* **Prompt**
Exact reproduction of the following data is required.

* **Items from a data source**
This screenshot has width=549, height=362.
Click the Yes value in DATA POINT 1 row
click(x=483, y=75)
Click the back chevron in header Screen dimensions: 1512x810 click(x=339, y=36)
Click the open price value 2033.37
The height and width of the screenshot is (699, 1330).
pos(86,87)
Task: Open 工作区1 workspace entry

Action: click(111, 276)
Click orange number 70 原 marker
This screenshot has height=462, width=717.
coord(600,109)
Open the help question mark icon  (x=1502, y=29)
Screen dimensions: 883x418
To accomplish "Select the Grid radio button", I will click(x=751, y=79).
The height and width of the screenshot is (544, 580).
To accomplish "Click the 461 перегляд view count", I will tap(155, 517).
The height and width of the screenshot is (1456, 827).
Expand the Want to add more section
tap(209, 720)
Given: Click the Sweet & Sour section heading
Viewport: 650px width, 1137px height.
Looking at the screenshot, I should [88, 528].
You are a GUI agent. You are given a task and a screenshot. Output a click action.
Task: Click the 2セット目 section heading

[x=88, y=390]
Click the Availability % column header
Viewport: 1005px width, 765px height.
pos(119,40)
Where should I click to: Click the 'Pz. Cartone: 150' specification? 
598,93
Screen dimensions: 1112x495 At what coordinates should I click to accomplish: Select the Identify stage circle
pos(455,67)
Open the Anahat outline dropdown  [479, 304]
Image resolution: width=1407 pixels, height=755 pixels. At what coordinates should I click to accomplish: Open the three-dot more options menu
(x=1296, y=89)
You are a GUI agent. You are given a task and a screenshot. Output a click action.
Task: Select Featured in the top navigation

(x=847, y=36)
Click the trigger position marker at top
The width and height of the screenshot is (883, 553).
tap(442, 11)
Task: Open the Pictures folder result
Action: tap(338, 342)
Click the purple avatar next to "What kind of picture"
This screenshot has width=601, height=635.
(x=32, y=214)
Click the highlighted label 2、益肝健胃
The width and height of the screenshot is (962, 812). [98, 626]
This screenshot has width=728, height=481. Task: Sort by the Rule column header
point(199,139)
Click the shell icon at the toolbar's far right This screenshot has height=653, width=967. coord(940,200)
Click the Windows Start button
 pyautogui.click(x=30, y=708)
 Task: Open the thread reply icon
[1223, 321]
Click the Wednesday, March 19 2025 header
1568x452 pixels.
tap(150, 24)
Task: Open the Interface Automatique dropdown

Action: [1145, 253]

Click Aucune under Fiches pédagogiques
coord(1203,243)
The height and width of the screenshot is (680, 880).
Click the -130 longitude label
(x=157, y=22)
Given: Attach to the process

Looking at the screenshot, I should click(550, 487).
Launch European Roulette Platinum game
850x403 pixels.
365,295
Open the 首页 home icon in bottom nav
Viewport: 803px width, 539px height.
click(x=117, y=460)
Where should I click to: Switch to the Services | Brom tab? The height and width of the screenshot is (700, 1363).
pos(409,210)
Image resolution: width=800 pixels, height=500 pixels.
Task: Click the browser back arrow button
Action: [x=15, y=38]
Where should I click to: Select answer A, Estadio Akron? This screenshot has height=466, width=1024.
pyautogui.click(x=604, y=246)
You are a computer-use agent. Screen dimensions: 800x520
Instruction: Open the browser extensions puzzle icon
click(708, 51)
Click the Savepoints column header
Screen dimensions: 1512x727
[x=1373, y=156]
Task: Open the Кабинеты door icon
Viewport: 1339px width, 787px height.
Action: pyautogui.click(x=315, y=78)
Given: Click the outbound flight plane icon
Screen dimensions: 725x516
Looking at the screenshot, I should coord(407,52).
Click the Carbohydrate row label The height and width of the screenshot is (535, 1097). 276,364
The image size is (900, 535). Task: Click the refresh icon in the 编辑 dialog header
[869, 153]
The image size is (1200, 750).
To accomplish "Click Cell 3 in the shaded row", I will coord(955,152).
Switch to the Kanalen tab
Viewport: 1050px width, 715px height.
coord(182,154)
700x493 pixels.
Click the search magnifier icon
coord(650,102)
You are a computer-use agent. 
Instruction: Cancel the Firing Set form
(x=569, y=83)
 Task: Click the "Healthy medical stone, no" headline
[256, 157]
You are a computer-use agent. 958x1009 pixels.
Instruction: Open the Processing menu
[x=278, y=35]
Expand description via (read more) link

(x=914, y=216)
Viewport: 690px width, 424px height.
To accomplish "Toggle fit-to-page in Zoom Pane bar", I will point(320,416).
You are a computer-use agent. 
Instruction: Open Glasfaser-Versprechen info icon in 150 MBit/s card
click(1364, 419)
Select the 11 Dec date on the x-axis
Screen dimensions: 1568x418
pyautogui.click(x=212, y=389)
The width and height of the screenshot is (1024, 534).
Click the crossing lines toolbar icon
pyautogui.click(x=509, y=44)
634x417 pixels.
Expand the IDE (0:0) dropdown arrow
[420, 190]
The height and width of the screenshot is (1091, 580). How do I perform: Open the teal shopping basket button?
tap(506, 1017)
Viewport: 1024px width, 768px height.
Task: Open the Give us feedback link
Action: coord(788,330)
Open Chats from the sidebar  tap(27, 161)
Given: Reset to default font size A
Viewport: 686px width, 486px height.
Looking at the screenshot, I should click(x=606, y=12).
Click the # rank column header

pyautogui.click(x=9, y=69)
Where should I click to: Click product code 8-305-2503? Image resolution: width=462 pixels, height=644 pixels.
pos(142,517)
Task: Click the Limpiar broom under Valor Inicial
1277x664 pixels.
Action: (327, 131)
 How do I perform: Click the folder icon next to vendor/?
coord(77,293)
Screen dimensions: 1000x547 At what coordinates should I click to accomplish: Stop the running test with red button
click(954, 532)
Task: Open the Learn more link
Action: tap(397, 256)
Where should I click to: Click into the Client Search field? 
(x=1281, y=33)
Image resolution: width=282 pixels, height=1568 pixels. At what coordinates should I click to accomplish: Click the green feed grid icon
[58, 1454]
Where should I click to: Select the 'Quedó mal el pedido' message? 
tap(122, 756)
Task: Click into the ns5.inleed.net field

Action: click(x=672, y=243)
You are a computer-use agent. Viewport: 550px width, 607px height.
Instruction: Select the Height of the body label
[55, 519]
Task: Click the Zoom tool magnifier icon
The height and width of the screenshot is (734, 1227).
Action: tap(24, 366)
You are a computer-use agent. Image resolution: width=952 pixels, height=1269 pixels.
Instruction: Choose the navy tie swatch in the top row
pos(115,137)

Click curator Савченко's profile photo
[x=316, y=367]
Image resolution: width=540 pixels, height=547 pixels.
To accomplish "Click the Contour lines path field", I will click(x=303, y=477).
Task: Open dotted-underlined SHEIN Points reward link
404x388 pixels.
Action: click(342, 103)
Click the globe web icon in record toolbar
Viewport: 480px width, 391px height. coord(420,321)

* **Reply**
This screenshot has width=549, height=362.
Click the Yes value in DATA POINT 1 row
click(x=483, y=75)
Click the back chevron in header Screen dimensions: 1512x810 click(x=339, y=36)
Click the open price value 2033.37
The height and width of the screenshot is (699, 1330).
pos(86,87)
Task: Open 工作区1 workspace entry

Action: click(111, 276)
Click orange number 70 原 marker
This screenshot has height=462, width=717.
coord(600,109)
Open the help question mark icon  (x=1502, y=29)
Screen dimensions: 883x418
To accomplish "Select the Grid radio button", I will click(x=751, y=79).
The height and width of the screenshot is (544, 580).
To accomplish "Click the 461 перегляд view count", I will tap(155, 517).
The height and width of the screenshot is (1456, 827).
Expand the Want to add more section
tap(209, 720)
Given: Click the Sweet & Sour section heading
Viewport: 650px width, 1137px height.
Looking at the screenshot, I should [88, 528].
You are a GUI agent. You are given a task and a screenshot. Output a click action.
Task: Click the 2セット目 section heading

[x=88, y=390]
Click the Availability % column header
Viewport: 1005px width, 765px height.
pos(119,40)
Where should I click to: Click the 'Pz. Cartone: 150' specification? 
598,93
Screen dimensions: 1112x495 At what coordinates should I click to accomplish: Select the Identify stage circle
pos(455,67)
Open the Anahat outline dropdown  [479, 304]
Image resolution: width=1407 pixels, height=755 pixels. At what coordinates should I click to accomplish: Open the three-dot more options menu
(x=1296, y=89)
You are a GUI agent. You are given a task and a screenshot. Output a click action.
Task: Select Featured in the top navigation

(x=847, y=36)
Click the trigger position marker at top
The width and height of the screenshot is (883, 553).
tap(442, 11)
Task: Open the Pictures folder result
Action: tap(338, 342)
Click the purple avatar next to "What kind of picture"
This screenshot has width=601, height=635.
(x=32, y=214)
Click the highlighted label 2、益肝健胃
The width and height of the screenshot is (962, 812). [98, 626]
This screenshot has width=728, height=481. Task: Sort by the Rule column header
point(199,139)
Click the shell icon at the toolbar's far right This screenshot has height=653, width=967. coord(940,200)
Click the Windows Start button
 pyautogui.click(x=30, y=708)
 Task: Open the thread reply icon
[1223, 321]
Click the Wednesday, March 19 2025 header
1568x452 pixels.
tap(150, 24)
Task: Open the Interface Automatique dropdown

Action: [1145, 253]

Click Aucune under Fiches pédagogiques
coord(1203,243)
The height and width of the screenshot is (680, 880).
Click the -130 longitude label
(x=157, y=22)
Given: Attach to the process

Looking at the screenshot, I should click(550, 487).
Launch European Roulette Platinum game
850x403 pixels.
365,295
Open the 首页 home icon in bottom nav
Viewport: 803px width, 539px height.
click(x=117, y=460)
Where should I click to: Switch to the Services | Brom tab? The height and width of the screenshot is (700, 1363).
pos(409,210)
Image resolution: width=800 pixels, height=500 pixels.
Task: Click the browser back arrow button
Action: [x=15, y=38]
Where should I click to: Select answer A, Estadio Akron? This screenshot has height=466, width=1024.
pyautogui.click(x=604, y=246)
You are a computer-use agent. Screen dimensions: 800x520
Instruction: Open the browser extensions puzzle icon
click(708, 51)
Click the Savepoints column header
Screen dimensions: 1512x727
[x=1373, y=156]
Task: Open the Кабинеты door icon
Viewport: 1339px width, 787px height.
Action: pyautogui.click(x=315, y=78)
Given: Click the outbound flight plane icon
Screen dimensions: 725x516
Looking at the screenshot, I should coord(407,52).
Click the Carbohydrate row label The height and width of the screenshot is (535, 1097). 276,364
The image size is (900, 535). Task: Click the refresh icon in the 编辑 dialog header
[869, 153]
The image size is (1200, 750).
To accomplish "Click Cell 3 in the shaded row", I will coord(955,152).
Switch to the Kanalen tab
Viewport: 1050px width, 715px height.
coord(182,154)
700x493 pixels.
Click the search magnifier icon
coord(650,102)
You are a computer-use agent. 
Instruction: Cancel the Firing Set form
(x=569, y=83)
 Task: Click the "Healthy medical stone, no" headline
[256, 157]
You are a computer-use agent. 958x1009 pixels.
Instruction: Open the Processing menu
[x=278, y=35]
Expand description via (read more) link

(x=914, y=216)
Viewport: 690px width, 424px height.
To accomplish "Toggle fit-to-page in Zoom Pane bar", I will point(320,416).
You are a computer-use agent. 
Instruction: Open Glasfaser-Versprechen info icon in 150 MBit/s card
click(1364, 419)
Select the 11 Dec date on the x-axis
Screen dimensions: 1568x418
pyautogui.click(x=212, y=389)
The width and height of the screenshot is (1024, 534).
Click the crossing lines toolbar icon
pyautogui.click(x=509, y=44)
634x417 pixels.
Expand the IDE (0:0) dropdown arrow
[420, 190]
The height and width of the screenshot is (1091, 580). How do I perform: Open the teal shopping basket button?
tap(506, 1017)
Viewport: 1024px width, 768px height.
Task: Open the Give us feedback link
Action: coord(788,330)
Open Chats from the sidebar  tap(27, 161)
Given: Reset to default font size A
Viewport: 686px width, 486px height.
Looking at the screenshot, I should click(x=606, y=12).
Click the # rank column header

pyautogui.click(x=9, y=69)
Where should I click to: Click product code 8-305-2503? Image resolution: width=462 pixels, height=644 pixels.
pos(142,517)
Task: Click the Limpiar broom under Valor Inicial
1277x664 pixels.
Action: (327, 131)
 How do I perform: Click the folder icon next to vendor/?
coord(77,293)
Screen dimensions: 1000x547 At what coordinates should I click to accomplish: Stop the running test with red button
click(954, 532)
Task: Open the Learn more link
Action: tap(397, 256)
Where should I click to: Click into the Client Search field? 
(x=1281, y=33)
Image resolution: width=282 pixels, height=1568 pixels. At what coordinates should I click to accomplish: Click the green feed grid icon
[58, 1454]
Where should I click to: Select the 'Quedó mal el pedido' message? 
tap(122, 756)
Task: Click into the ns5.inleed.net field

Action: click(x=672, y=243)
You are a computer-use agent. Viewport: 550px width, 607px height.
Instruction: Select the Height of the body label
[55, 519]
Task: Click the Zoom tool magnifier icon
The height and width of the screenshot is (734, 1227).
Action: tap(24, 366)
You are a computer-use agent. Image resolution: width=952 pixels, height=1269 pixels.
Instruction: Choose the navy tie swatch in the top row
pos(115,137)

Click curator Савченко's profile photo
[x=316, y=367]
Image resolution: width=540 pixels, height=547 pixels.
To accomplish "Click the Contour lines path field", I will click(x=303, y=477).
Task: Open dotted-underlined SHEIN Points reward link
404x388 pixels.
Action: click(342, 103)
Click the globe web icon in record toolbar
Viewport: 480px width, 391px height. coord(420,321)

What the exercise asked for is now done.